Thesis Report: Analysis of Loan Defaults

An Analytical Study on the Key Drivers of Loan Defaults and Predictive Modeling for Risk Assessment

A Thesis Report

Author: Sateesh Ambesange

CoFounder and MD of PragyanAI

Contact: sateesh.ambesange@pragyanai.com, +91-9741007422

Date: October 2, 2025

Abstract

Peer-to-peer (P2P) lending platforms have revolutionized the personal finance landscape, but they face the inherent challenge of credit risk management. This project presents a comprehensive data analytics study of the Lending Club dataset to identify the key drivers of loan defaults and develop a robust framework for predictive risk assessment. The study follows a structured methodology encompassing data preparation, in-depth Exploratory Data Analysis (EDA), and the implementation of multiple machine learning models.

Key findings from the EDA reveal that loan grade, debt-to-income (DTI) ratio, interest rate, and loan purpose are the most significant predictors of default. A synthesized profile of a high-risk borrower typically includes a low loan grade (D or worse), a high DTI, and a loan purpose of 'small business' or 'debt consolidation'.

Abstract (Cont.)

Three distinct classification models—Logistic Regression, Random Forest, and Gradient Boosting—were trained and evaluated. The models demonstrated strong predictive power, with the Gradient Boosting model showing superior performance in identifying potential defaults (high recall). A live simulation tool was integrated into an interactive Streamlit dashboard, allowing for real-time risk assessment of new loan applicants. This report concludes with a step-by-step guide for deploying the application to Streamlit Community Cloud, providing a complete, end-to-end solution for data-driven credit risk management.

Chapter 1: Introduction

1.1 Background

In the last decade, P2P lending platforms have emerged as a significant alternative to traditional banking, connecting borrowers directly with investors.

1.2 Problem Statement

The primary business problem is the financial loss incurred from borrowers who fail to repay their loans (i.e., 'Charge Off'). To ensure platform sustainability and maintain investor confidence, it is critical to identify high-risk applicants before a loan is issued. A proactive, data-driven framework is required.

1.3 Project Objectives

To identify the key drivers of loan defaults through EDA.
To create data-driven profiles of high-risk and low-risk borrowers.
To build, train, and evaluate machine learning models to predict default probability.
To develop an interactive dashboard for visualizing insights and simulating risk.
To document a clear path for deploying the application.

1.4 Report Structure

This report is organized into seven chapters. Chapter 2 details data acquisition and preparation. Chapter 3 presents EDA findings. Chapter 4 describes the predictive modeling phase. Chapter 5 covers the Streamlit app deployment. Chapter 6 provides steps for hosting this flipbook. Finally, Chapter 7 summarizes conclusions.

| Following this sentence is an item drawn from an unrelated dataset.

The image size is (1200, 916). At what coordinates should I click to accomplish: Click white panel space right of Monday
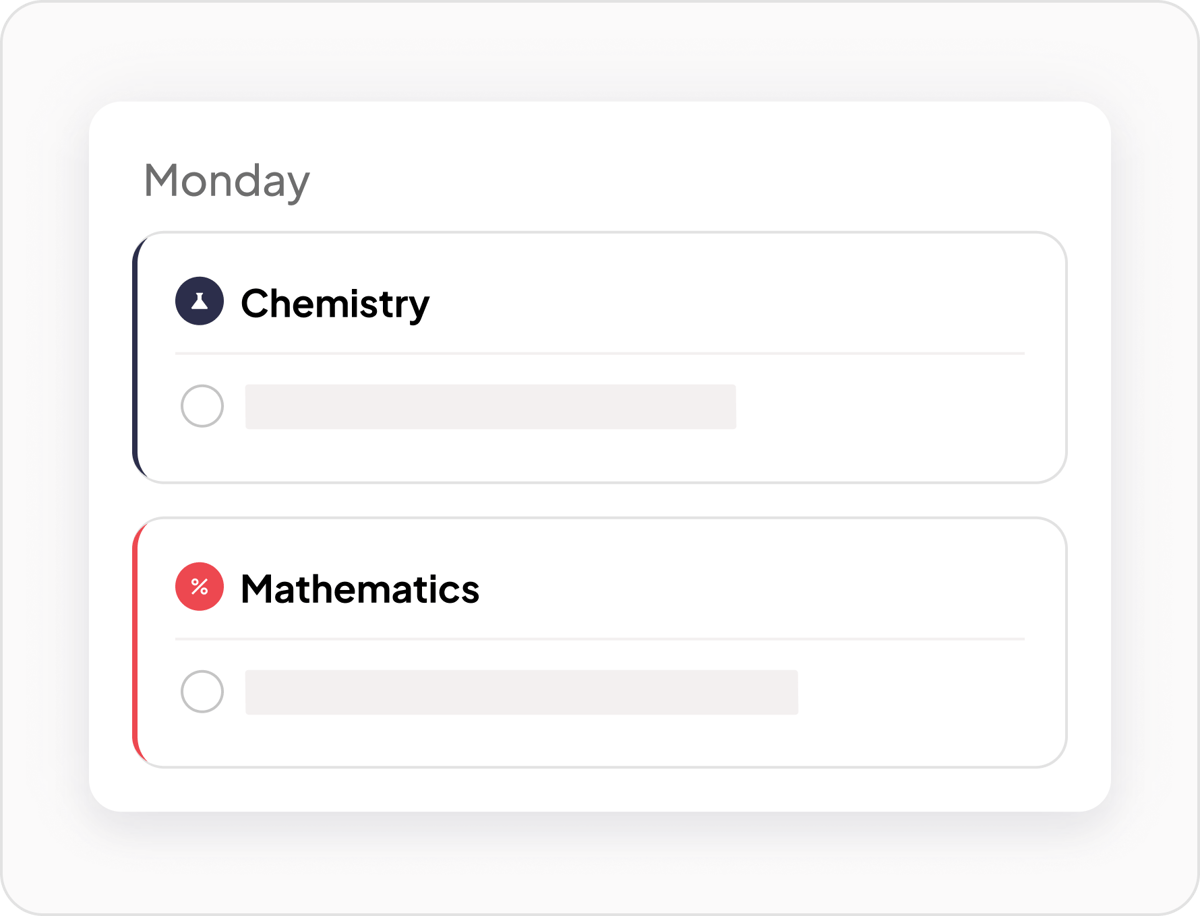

Chapter 2: Data Acquisition and Preparation

2.1 Data Source

This analysis utilizes a synthetic dataset mirroring the public Lending Club loan dataset. Attributes include:

loan_amnt, grade, int_rate, annual_inc, dti, purpose, loan_status.

2.2 Data Cleaning and Preprocessing

A Python script using the pandas library was used for cleaning and transforming data into a usable format.

Sample Code: Basic Data Loading

import pandas as pd

# In a real scenario, you would load a CSV file
# df = pd.read_csv('loan_data.csv')

# For this project, we use a function to generate data
df = create_synthetic_lending_club_data()
print(df.info())

2.3 Feature Engineering

New features were created to enhance model performance:

issue_year: Extracted from issue_d for time-series analysis.
credit_history_length: Calculated to represent the borrower's experience with credit.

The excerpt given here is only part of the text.